(Text section)
────────────────────────────────────────

Except that in 1915 it was common practice to string at least one string
with gut rather than steel in Hungary and Austria.

As for being historically correct - far from it!  We use much less vibrato,
portamento and other devices than were common at the time, and many, many
performances do not use the rubato patterns that were used by Hungarian
musicians of the time - clearly audible on recordings with Bela Bartok for
example - who was a close associate of Kodaly's.  One could also point out
flex or intonation patterns, where our current practice is generally
towards very "tight" intonation.

In otherwords, do not assume simply because a work is "modern" that the way
we play it "now" is correct.  1915 was much closer to the dark rich sound
world of another century.  It was both more romantic, and in many respects,
more modern, in that their modernity was hard won, and a new consciousness.
Being a modern then was what being digital is now - the newest of the new,
and an accomplishment.

Performance pratice has evolved even since Schostakovich's Cello Concerto
in the mid 1960's.  We also use far less of the neo-classically inspired
percusive approach which dominated the playing of modern, particularly
avant-garde, scores through the 1980's.

────────────────────────────────────────

(Raw data)
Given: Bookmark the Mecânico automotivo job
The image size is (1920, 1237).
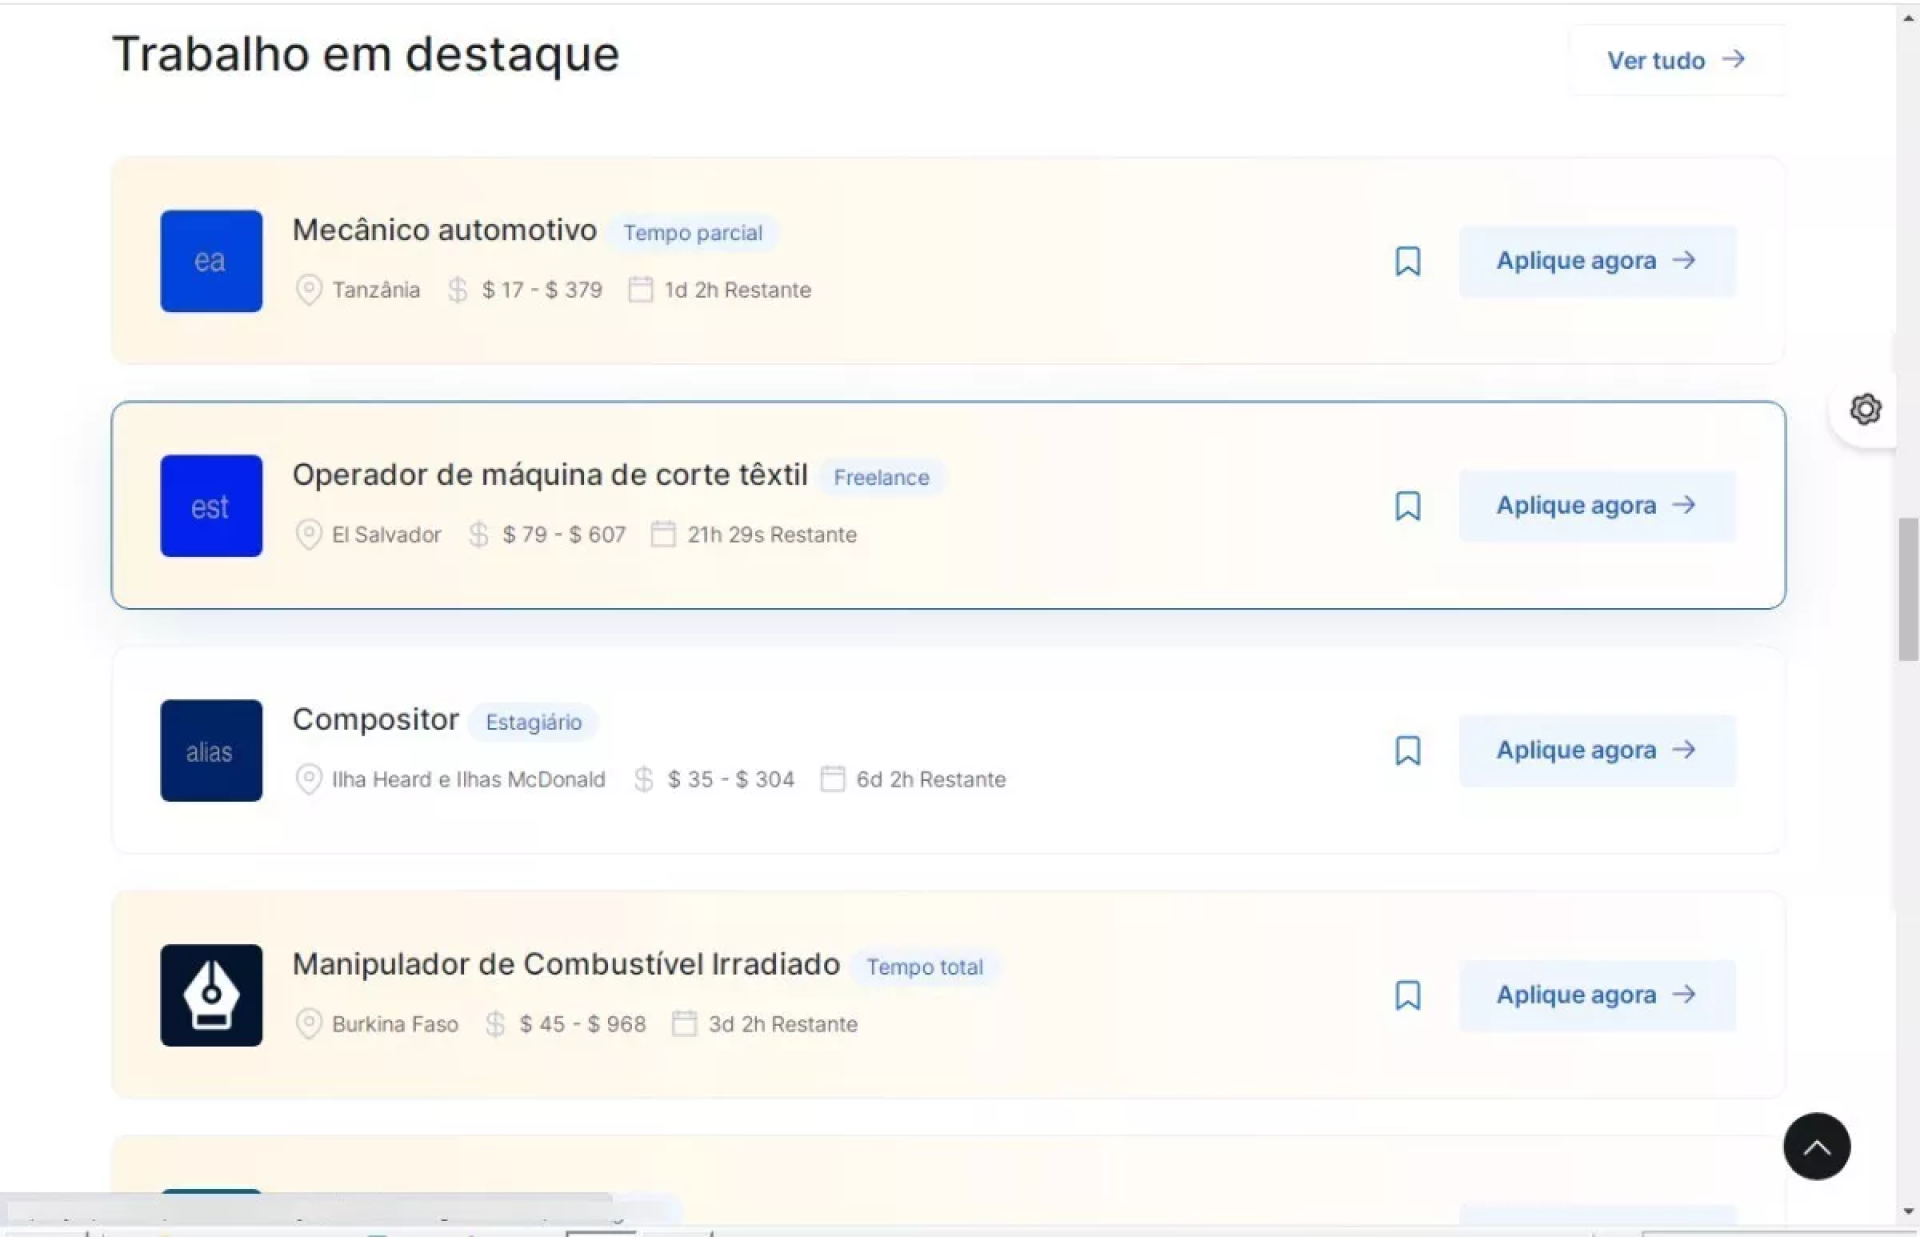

────────────────────────────────────────

(Short exercise 1)
Please answer these from the text on performance practice:
(a) In Hungary and Austria in 1915, what was it common practice to do with at least one string?
(b) On whose recordings are the rubato patterns of Hungarian musicians of the time said to be clearly audible?
(c) Through which decade did the neo-classically inspired percussive approach dominate the playing of modern scores?
(Short exercise 2)
Write out the part of the text on performance practice between "Being a modern" and "through the 1980's.", inclusive.

(Exercise result 1)
(a) String it with gut rather than steel.
(b) Bela Bartok's.
(c) The 1980's.

(Exercise result 2)
Being a modern then was what being digital is now - the newest of the new,
and an accomplishment.

Performance pratice has evolved even since Schostakovich's Cello Concerto
in the mid 1960's.  We also use far less of the neo-classically inspired
percusive approach which dominated the playing of modern, particularly
avant-garde, scores through the 1980's.